Richard A. Epstein (Senior Fellow at the Hoover Institution and Professor of Law at NYU) takes it the next step, writing that the union is not only unable to make a showing that it can achieve its goals from willing donors alone, but that the union is affirmatively destructive to some employees. Prof. Epstein writes:
[some employees] correctly perceive that they are worse off with union representation. Thus excellent teachers often favor merit raises. They oppose seniority preferences that tie wages and job protection to years of service.

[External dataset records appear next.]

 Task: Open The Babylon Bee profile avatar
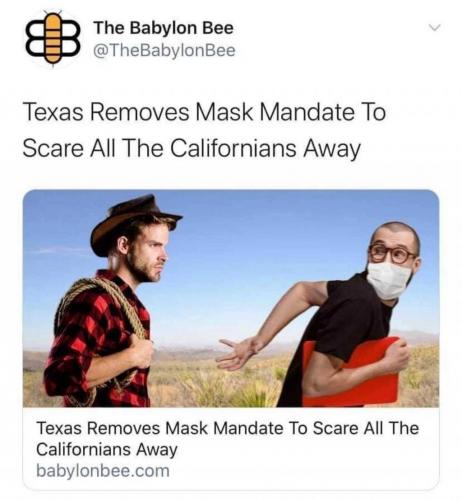(x=53, y=38)
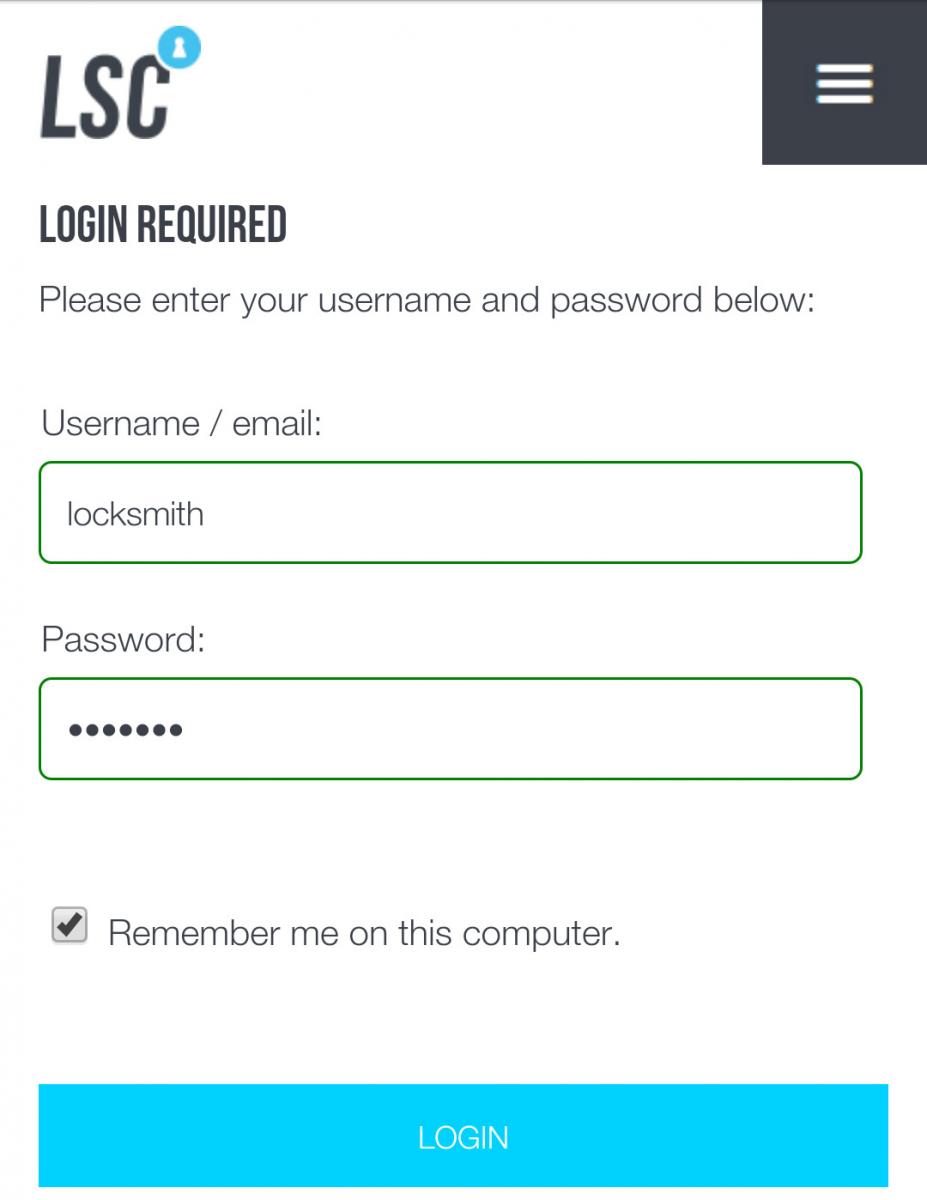Click the letter 'L' of the LSC logo
Viewport: 927px width, 1200px height.
(x=58, y=97)
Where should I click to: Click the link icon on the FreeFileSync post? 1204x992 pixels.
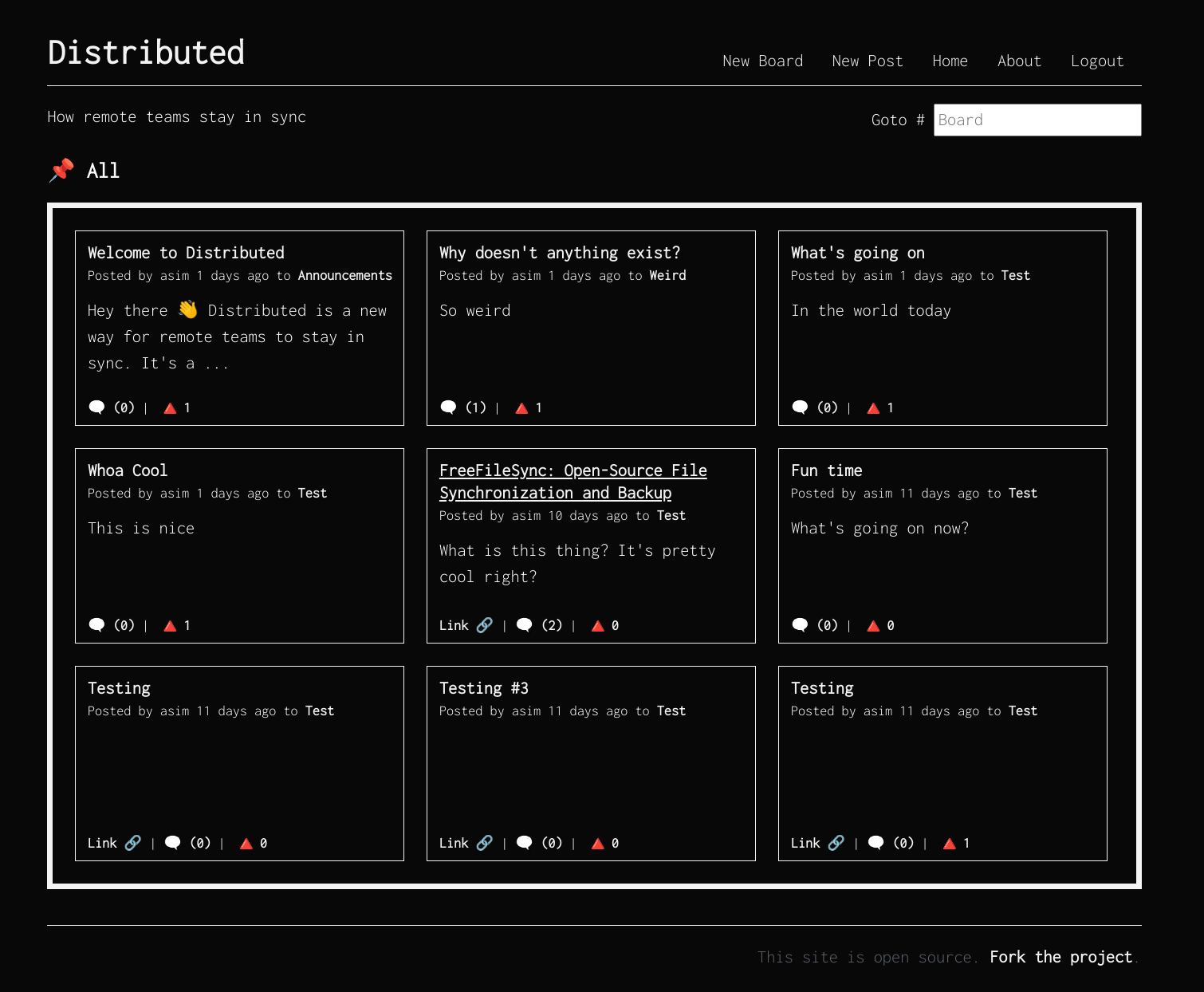(486, 625)
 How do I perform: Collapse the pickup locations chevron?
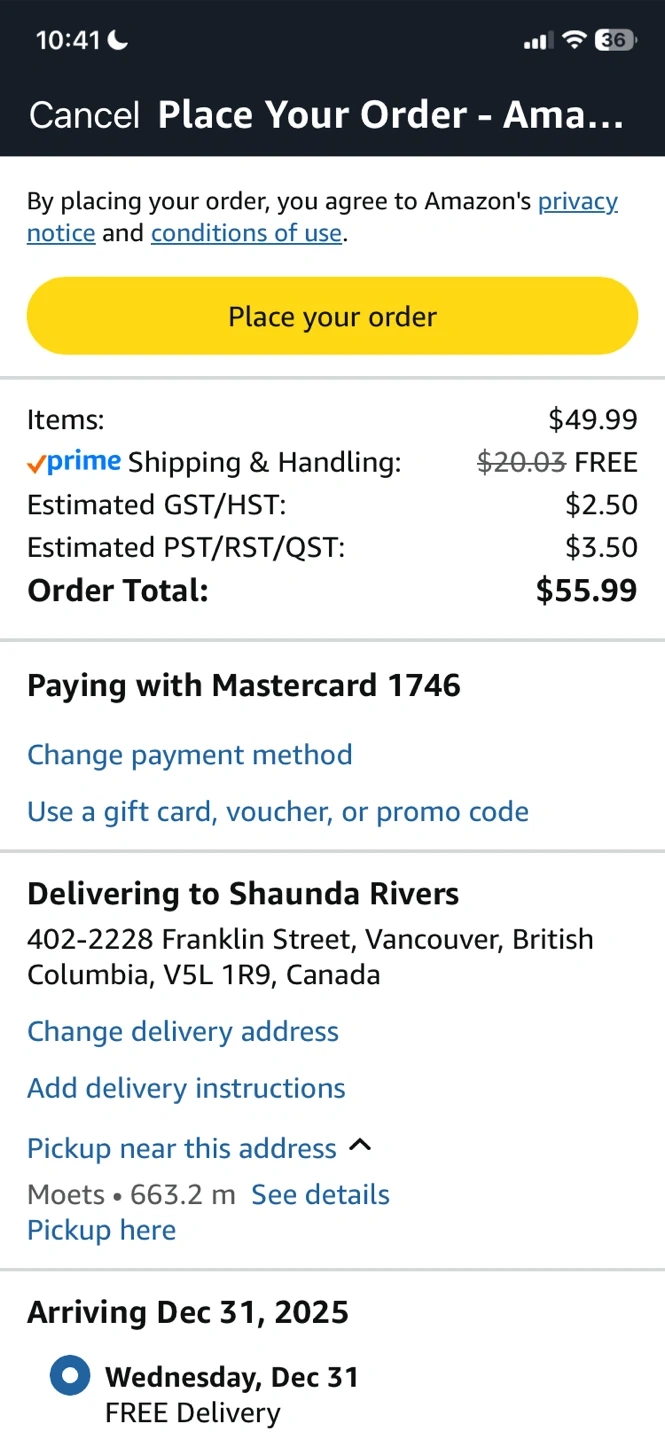360,1146
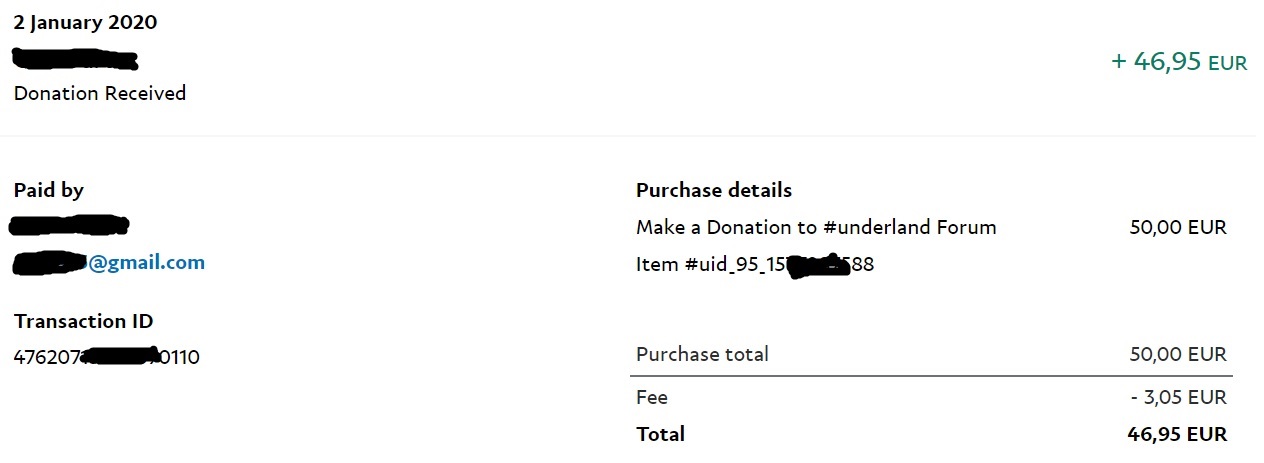Click the Item #uid_95 reference line
Screen dimensions: 1264x463
tap(755, 265)
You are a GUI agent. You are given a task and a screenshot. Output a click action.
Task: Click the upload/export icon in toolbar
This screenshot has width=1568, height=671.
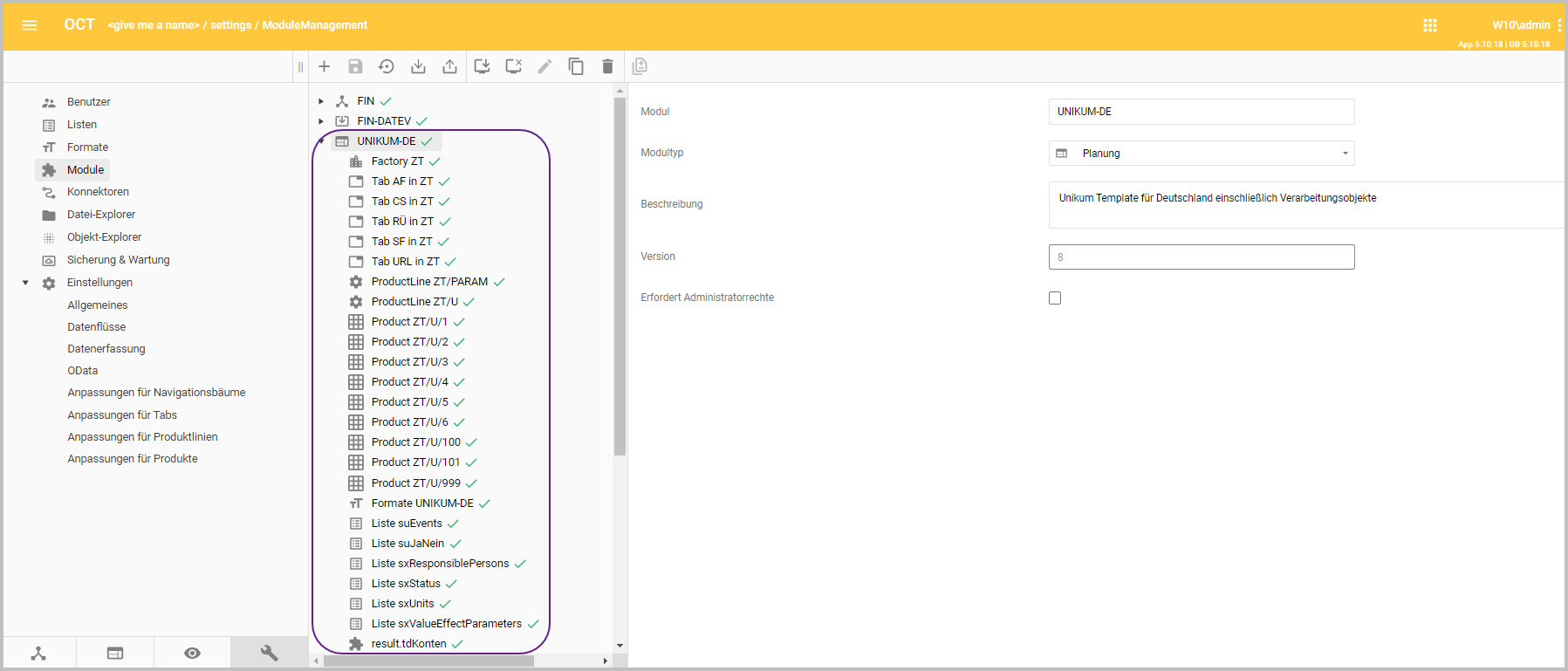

They bridle under rules that give weak or incompetent teachers outsized protection against dismissal. Yet these unhappy teachers cannot quit because they know that all other public school systems are burdened with similar rules. It is therefore perfectly sensible for them to prefer no union at all to one that gives them union representation free of charge.
(Emphasis in the original.) Professor Epstein’s preferred outcome in Friedrichs (and presumably Professor Eastman’s as well), is as weighty as it is simple:
In an ideal world, the Supreme Court would use Friedrichs to dismantle mandatory collective bargaining root and branch. But short of that, what the Court should do, and do unanimously, is set dissenting workers free from union domination by striking down all agency shop provisions.
I do not see the Court unwinding mandatory collective bargaining altogether. At least not in Friedrichs, where it is so unnecessary to the outcome.
Instead, I expect the Court to hold that mandatory contributions to a public union by non-members of the collective bargaining unit are unconstitutional. Whether such mandatory contributions are viable in private-sector unions and whether mandatory collective bargaining itself pass muster will wait for case more on point.